Great theatre night without actors

By Klas Libuda

21.06.2016 / RP Online

RP-online

 

The theatre troupe Rimini Protokoll tells refugees’ stories in the FFT-Kammerspielen. And the audience is part of the game. 

 

In the end everyone applauds, but no-one knows exactly why, or for whom they are actually applauding. Because “Evros Walk Water” managed to go 70 minutes without any actors, directors, peep-box, curtain or bows; there was a stage, but the audience was standing on it.
The piece was introduced as a new production of John Cage’s avant-garde composition “Water Walk”, which he performed with household appliances on an American TV show in 1960. A plastic fish flailed on the piano strings, boiling water hissed in a pot. In the middle was a bathtub – in the FFT theatre there is a rubber dinghy in the middle, and around it are 24 stations with headphones through which Afghan, Syrian and Iraqi nine-to-seventeen year-olds tell the story of when they fled, from over the Évros (Maritsa) to Athens.
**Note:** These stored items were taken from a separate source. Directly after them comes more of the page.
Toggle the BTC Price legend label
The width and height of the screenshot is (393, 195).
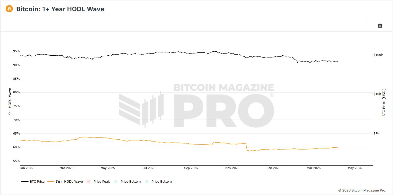[37, 182]
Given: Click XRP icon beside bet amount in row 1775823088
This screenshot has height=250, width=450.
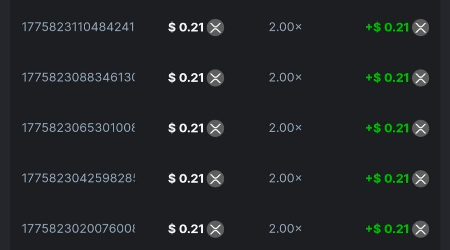Looking at the screenshot, I should coord(216,78).

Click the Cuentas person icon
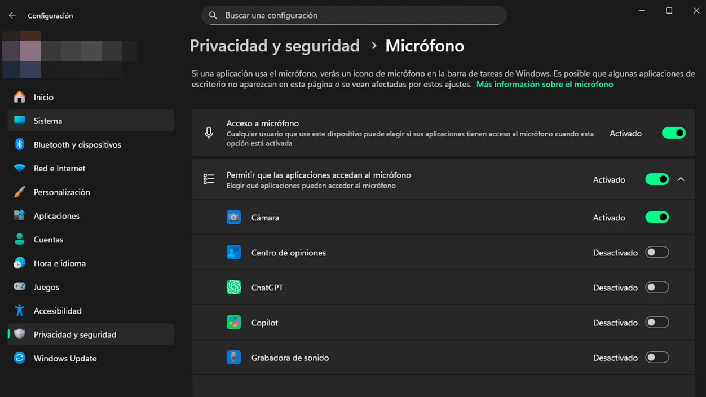click(19, 239)
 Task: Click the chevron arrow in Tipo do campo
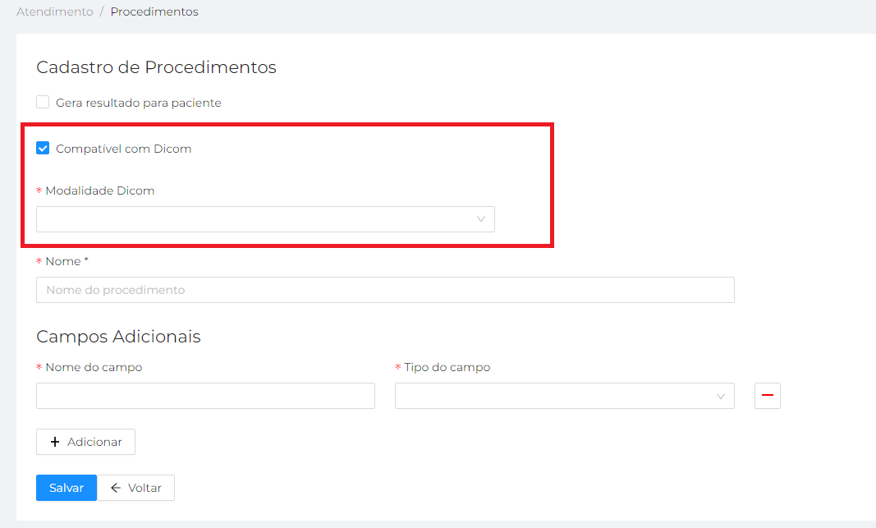[721, 396]
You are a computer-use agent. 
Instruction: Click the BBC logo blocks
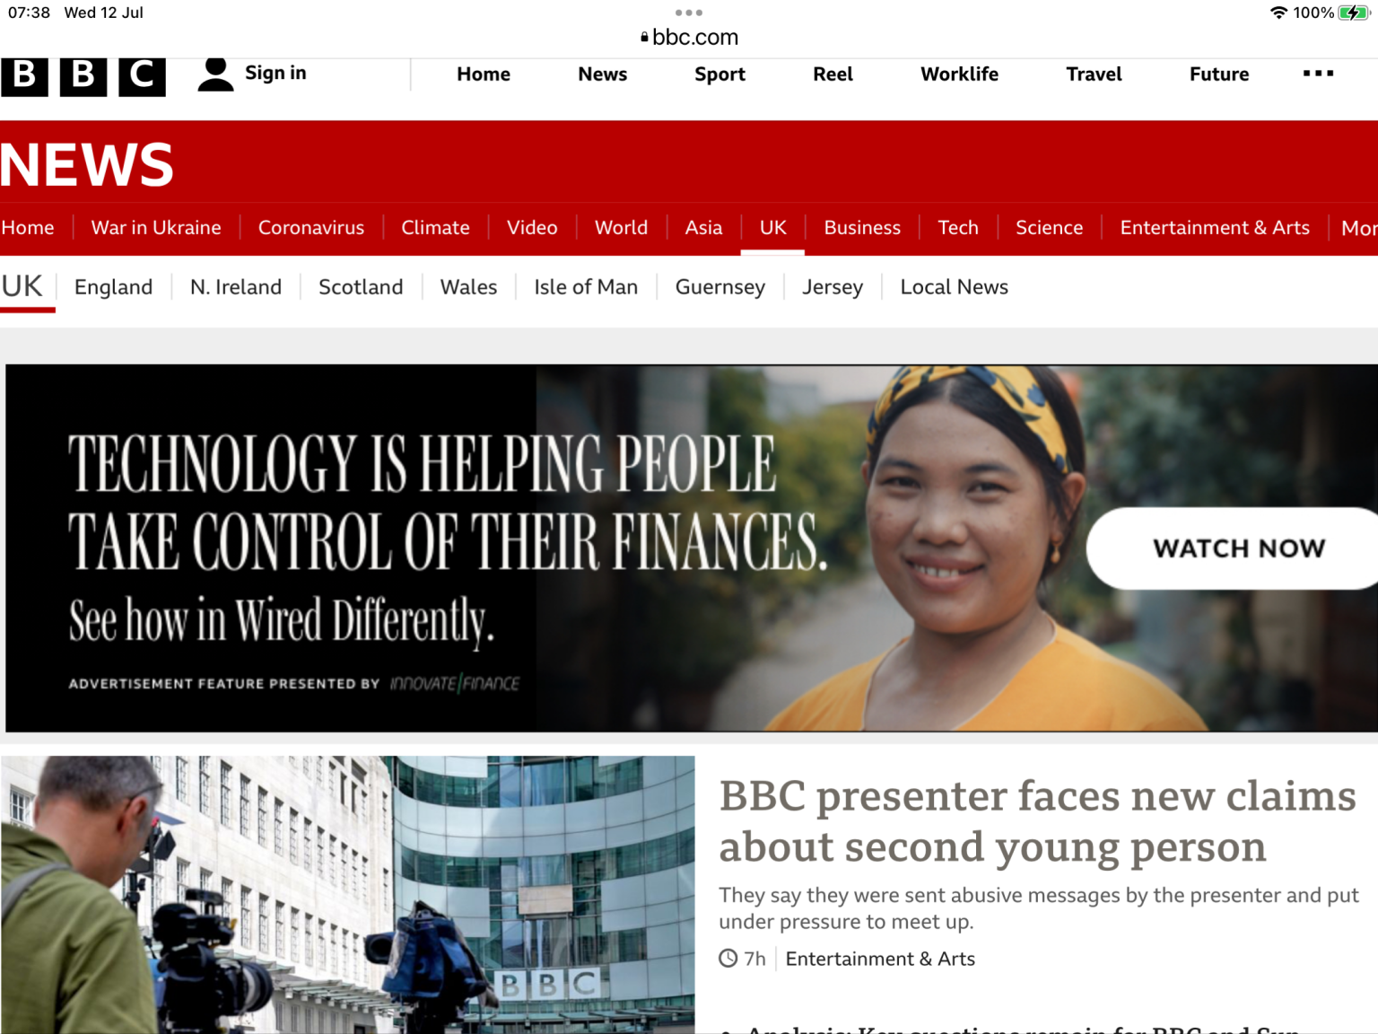tap(83, 75)
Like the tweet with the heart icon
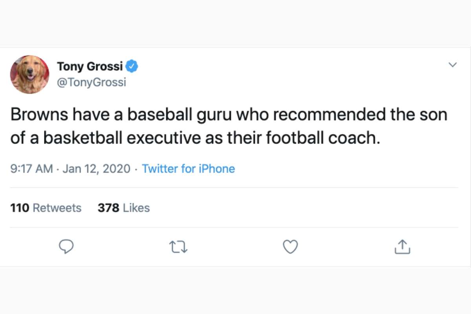471x314 pixels. (x=290, y=246)
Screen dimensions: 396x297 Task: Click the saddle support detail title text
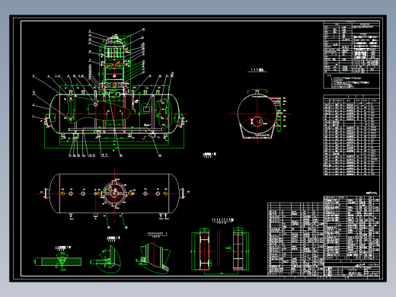coord(222,221)
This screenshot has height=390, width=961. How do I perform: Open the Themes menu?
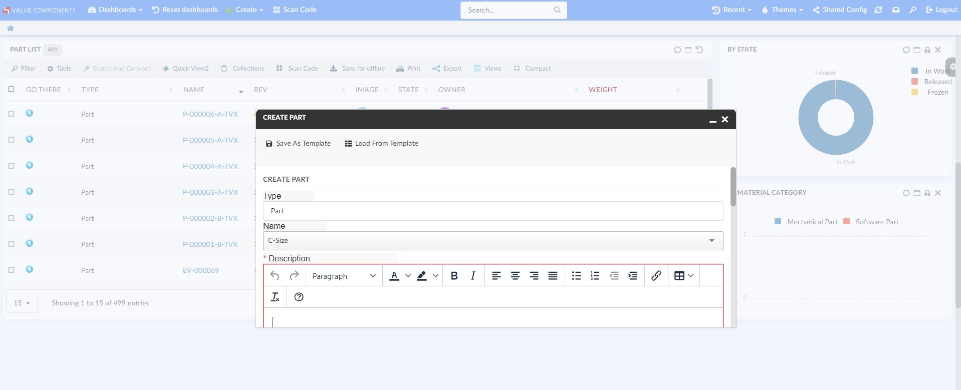click(782, 10)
They can’t come to Düsseldorf, they explain, so they are asking the audience to perform their Cage piece for them. Onstage there are a number of quite regular objects: a vase and a model racecar, for example.
Now the game begins, and everything seems coordinated with everything else; at station 19 a boy recounts that he carried a weapon as a child in Pakistan, and in the same moment a spectator on the opposite side picks up a toy weapon and shoots in the air. The chains a few metres further evoke the detention facility in Greece. Someone rattles them – instructions are given over the headphones, every movement is coordinated down to the second. “Evros Walk Water” is a complex, walkable, docu-theatrical radio drama installation that is easily accessible to the spectators, because the stories of flight are being recounted directly to them, and they are a part of the game. It is so well executed that one doesn’t even think about how much effort has gone into coordinating it until much later. And better still, the directors have shunned creating drama and teaching lessons.
In between, the youth talk about video games and play their favourite rap songs; they offend and insult each other. When he can think of nothing else to say, one of them says: “Fuck your Africa” – exactly the thoughtless nonsense that every adolescent comes out with sometimes. In the middle are humans, and that is what we should all bear in mind.